Rapid progression of acquired amegakaryocytic thrombocytopenia to myelodysplastic syndrome: case report

• Published in: Turkish journal of haematology Vol. 22; no. 4; pp. 205 - 208
• Main Authors: Erkurt, Mehmet Ali, Kaya, Emin, Baran, Murat, Yitmen, Ece, Şenel, Soner, Kuku, İrfan, Aydoğdu, İsmet
• Format: Journal Article
• Language: English
• Published: Turkey 05.12.2005
• ISSN: 1300-7777

Acquired amegakaryocytic thrombocytopenia (AAT) is a rare disease characterized by severe thrombocytopenia due to selective reduction or absence of megakaryocytes in the bone marrow. More commonly, patients with AAT have additional hematologic abnormalities such as macrocytosis or dyserythropoiesis, abnormalities which may predict progression to aplastic anemia or myelodysplasia.

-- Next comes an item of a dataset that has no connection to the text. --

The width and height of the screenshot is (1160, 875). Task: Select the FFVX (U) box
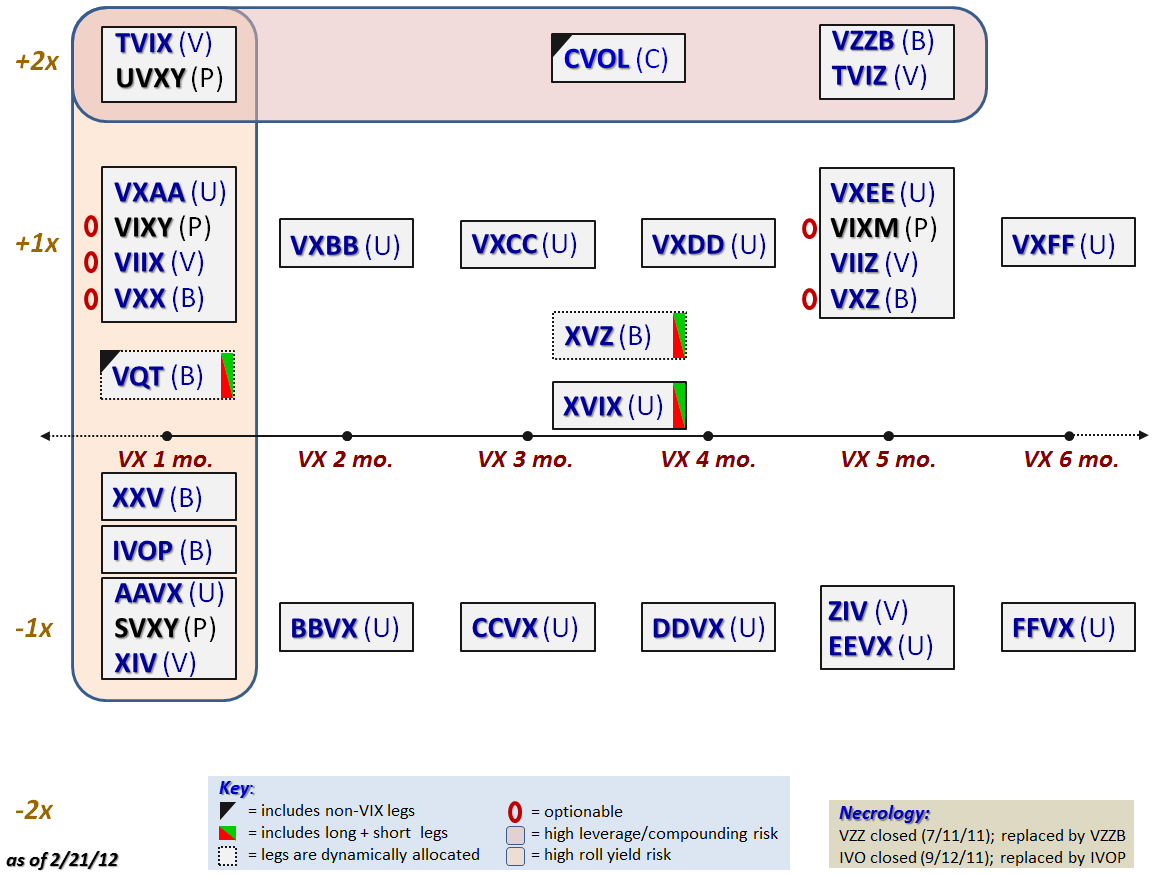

A 52-year-old female was admitted to hospital with mucosal and gingival bleeding. Megakaryocytes were not seen on the bone marrow aspiration and biopsy. AAT was diagnosed. Although she was treated with immunosuppressive therapy including prednisolone and cyclosporine, her disease progressed to myelodysplastic syndrome. She died at the third month of diagnosis because of cerebral bleeding.